Lorsqu'un libéral annonce, comme l'a fait le ministre, son intention de présenter un projet de loi qui vise à mettre en place ce qu'il appelle des mesures législatives sensées — et j'admets que c'est un pas dans la bonne direction —, pour ensuite décider d'imposer l'attribution de temps avant que j'aie même le temps, en tant que porte-parole de l'un des trois partis reconnus, de prendre la parole au sujet du projet de loi, cela démontre malheureusement un manque de sérieux à l'égard d'un problème très sérieux auquel nous devons trouver une solution adéquate en tant que parlementaires.
Après moins d'une heure de débat, on a attribué une journée seulement au débat sur ce projet de loi. Le ministre nous a lancé des fleurs en disant que le Comité permanent de la sécurité publique et nationale pourrait se pencher sur les éléments techniques et que celui-ci comptait des députés compétents. C'est très flatteur, puisque je siège à ce comité, mais soyons sérieux. La très grande majorité des députés de la Chambre véhiculent des préoccupations au nom de leurs concitoyens par rapport à ce projet de loi.
Au NPD, nous reconnaissons que ce projet de loi est un pas dans la bonne direction, et nous y sommes généralement favorables, mais nous avons des questions à soulever dans le cadre du débat, et ce n'est pas uniquement ma responsabilité comme porte-parole, c'est la responsabilité de tous les députés. Ce n'est pas juste aux députés qui siègent au Comité permanent de la sécurité publique et nationale de soulever ces préoccupations.
Alors, quand on dépose une motion d'attribution de temps après si peu de temps, c'est une approche qui va à l'encontre des principes véhiculés par le ministre de la Sécurité publique. D'ailleurs, comme ma collègue de Berthier—Maskinongé l'a mentionné pendant le débat sur cette motion, c'est un geste qui n'aurait même pas été posé par le gouvernement précédent, qui était pourtant connu pour son nombre record de motions d'attribution de temps et de bâillons.
Or, on met de l'avant ces principes après avoir multiplié les excuses. Les libéraux ont tenté de jeter le blâme sur l'opposition officielle en disant qu'elle a présenté une motion pour ajourner le débat hier.
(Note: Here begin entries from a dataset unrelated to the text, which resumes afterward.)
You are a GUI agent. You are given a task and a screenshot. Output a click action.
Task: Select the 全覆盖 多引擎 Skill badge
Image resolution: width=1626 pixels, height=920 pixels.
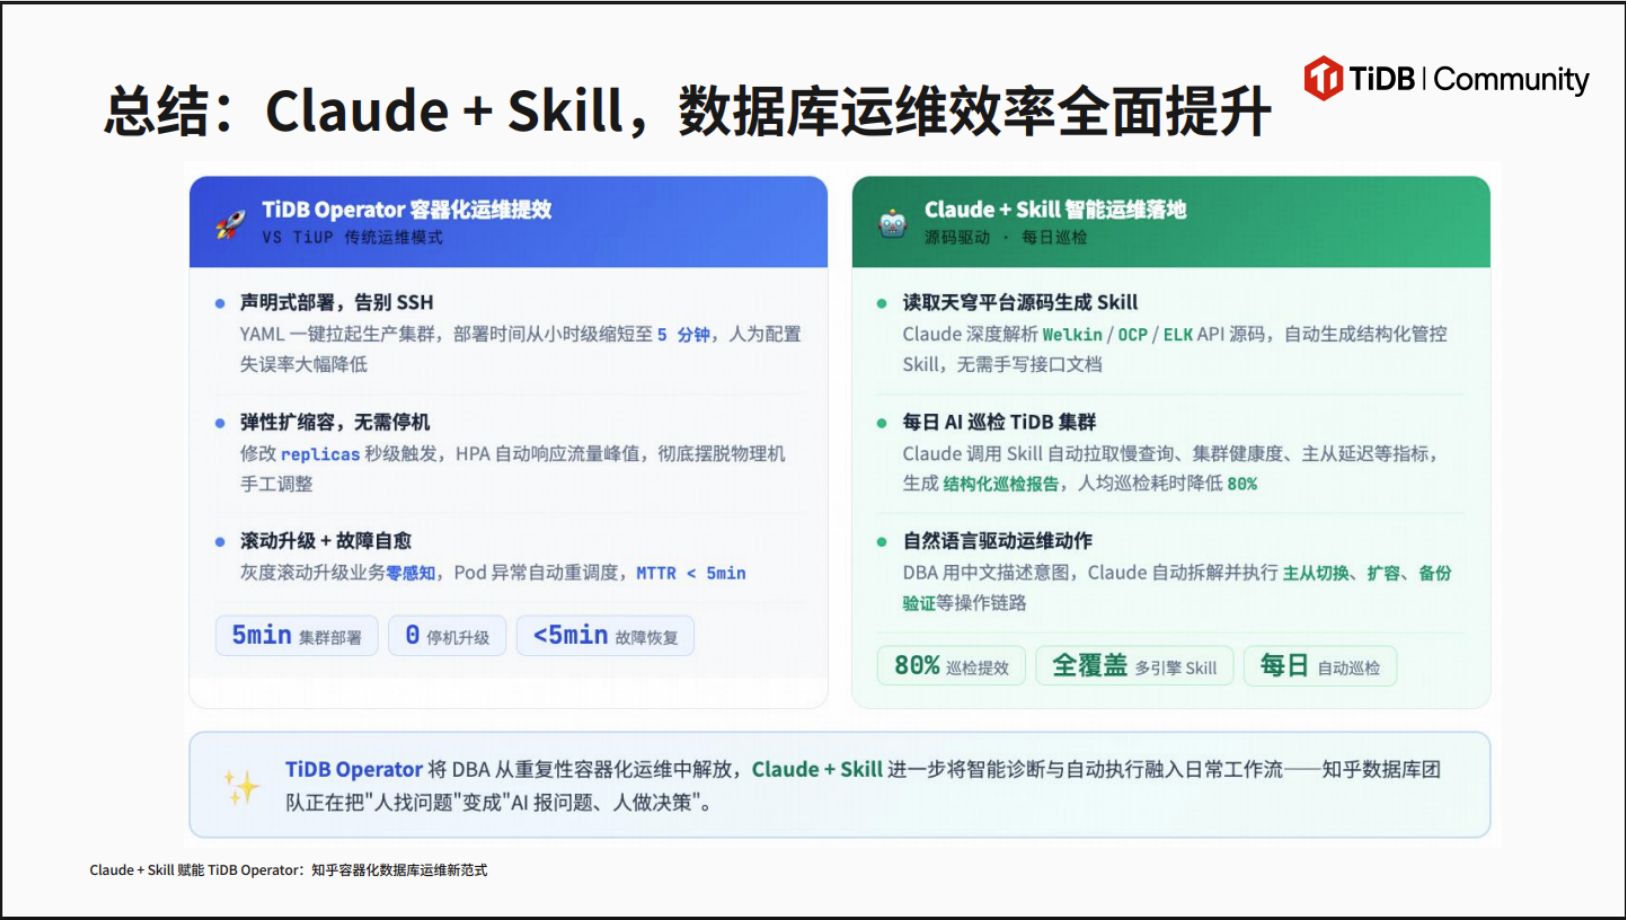1134,666
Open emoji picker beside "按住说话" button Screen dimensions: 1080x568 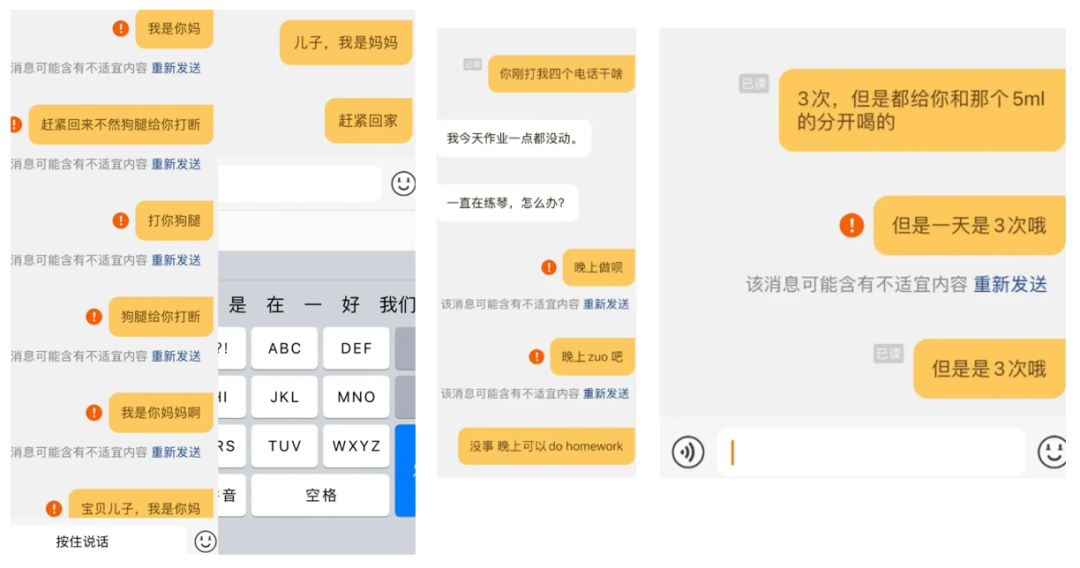tap(205, 541)
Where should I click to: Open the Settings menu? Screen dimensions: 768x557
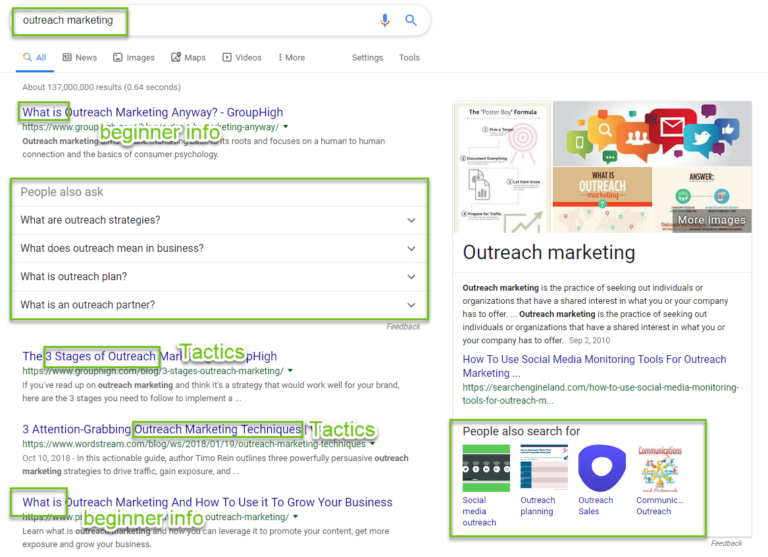(367, 58)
Qu'on approuve ou non les tactiques employées à la Chambre pour attirer l'attention sur des dossiers dans lesquels les libéraux se défilent, il n'en demeure pas moins qu'un parti a voté en faveur de l'ajournement du débat sur le projet de loi C-71, et c'est le Parti libéral. Les libéraux qui font du chahut devraient peut-être consulter les Journaux des délibérations d'hier. Ils verront que les libéraux sont les seuls à avoir voté en faveur de l'ajournement du débat sur le projet de loi.
En outre, des députés qui représentaient le Parti libéral dans des tables rondes, vendredi dernier, ont invoqué les décès dans leur circonscription comme raison de ne pas l'avoir encore soumis au débat, ce qui est honteux. Les libéraux sont au pouvoir depuis deux ans et demi et ont attendu jusqu'à récemment pour présenter ce projet de loi. Puis, ils ont choisi de mettre la faute sur tout le monde, sauf sur eux, concernant l'étude bâclée de ce projet de loi aux Communes. C'est très problématique. Comme je l'ai dit à maintes reprises et comme je continuerai de le répéter dans cette enceinte et ailleurs chaque fois que j'en aurai l'occasion, nous ne devrions pas instrumentaliser cette question pour semer la division, livrer une bataille procédurale ou faire des gains partisans. Nous devrions nous efforcer d'adopter un bon projet de loi.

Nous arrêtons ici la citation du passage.